IsoTyper is a method for error-corrected ‘genetic sorting’ of isotype-specific B cell population which enables the simultaneous profiling of antibody diversity and effector functions in a single experiment.
IsoTyper was developed by scientists at Cambridge University and the Sanger Institute; this method uses specially-designed barcoded primer sets to reliably sequence, and analyse, antibody repertoires.
- Rapid genetic profiling of isotype-specific B cell populations.
- Identifies antibody-producing cells, in silico, that are challenging to differentiate by flow cytometry.
- Optimises vaccine formulation by monitoring isotype-specific polarisation of the immune response.
- Profile extremely rare B cell populations- from as little as 50 plasmablasts.
- Low cost per sample.
- Discover clinical conditions using a single blood test e.g. common variable immune deficiency and minimal residual disease in leukemic patients.

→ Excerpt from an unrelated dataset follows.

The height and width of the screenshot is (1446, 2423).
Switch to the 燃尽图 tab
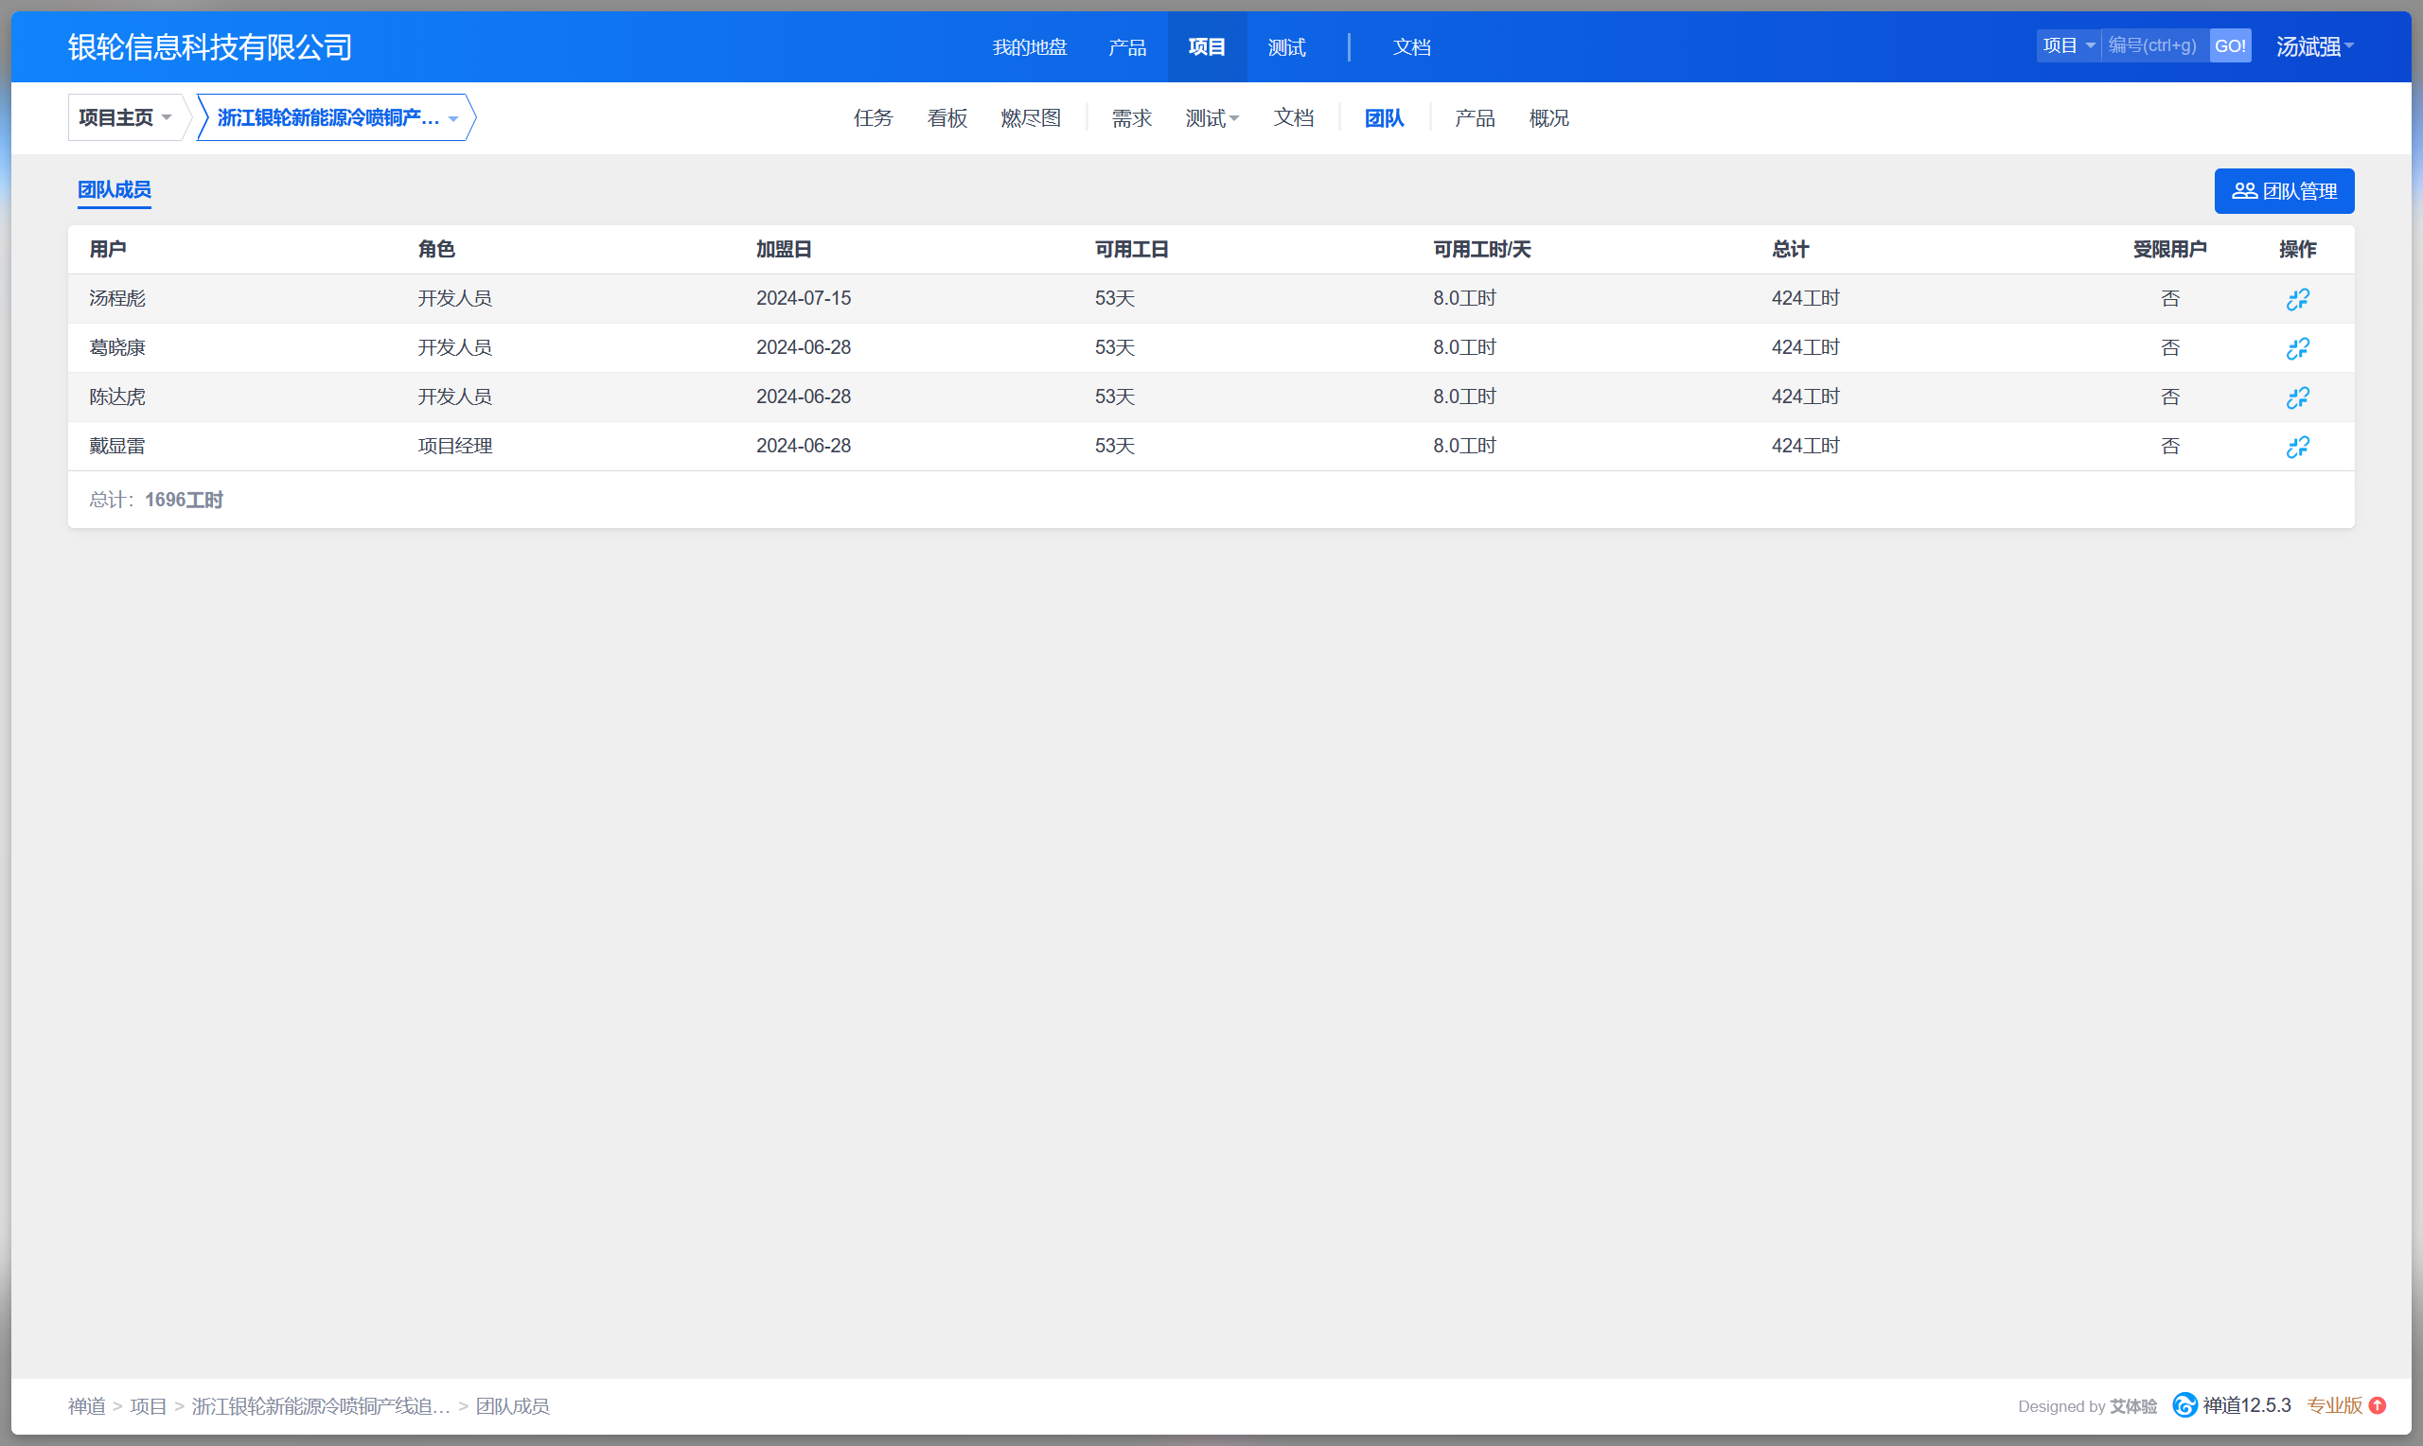point(1030,118)
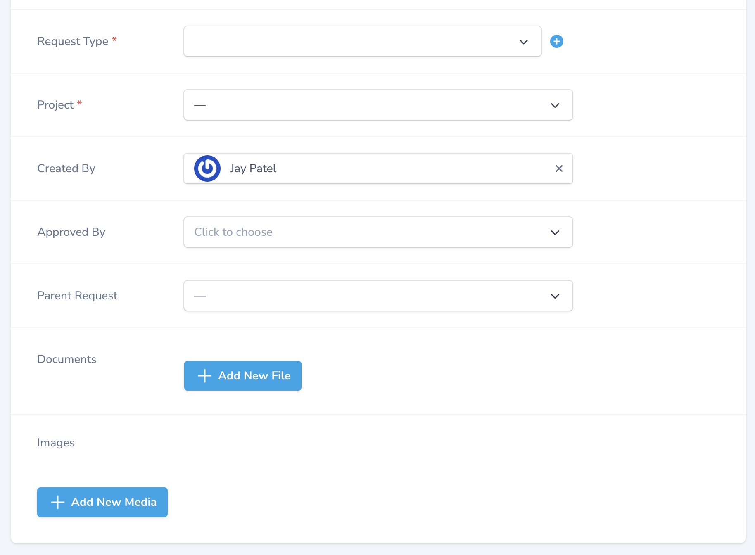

Antibody isotype determines how an antibody functions in vivo. For example, IgA specialises in protecting mucosal surfaces against pathogens, while different IgG subclasses trigger phagocytosis or kill damaged cells.
IgG antibodies are also a mediator of immune memory and is important to long-term immunological protection.
Antibody profiles, therefore, act as a correlate of disease status, vaccine efficacy and can provide an estimate of antigen immunogenicity.
While standard immunosequencing technologies are powerful information on the effector function of these antibodies is lost.
Enables mapping of isotype composition of healthy individuals, monitoring of disease progression and responses to therapy in lymphoproliferative diseases, antigenic target evaluation during vaccine or CAR-T-cell therapy development, early detection of transplant rejection and development of autoimmune or anti-drug responses.
Most commercially available approaches focus on the diversity of the antigen-binding portion and disregard the effector function component of antibodies, essential in many applications. The rate of antibody somatic mutation is also often miscalculated due to lack of sufficient technical noise
Priority patent applications filed in the US and UK. The Wellcome Sanger Institute is offering non-exclusive licenses to its IPR.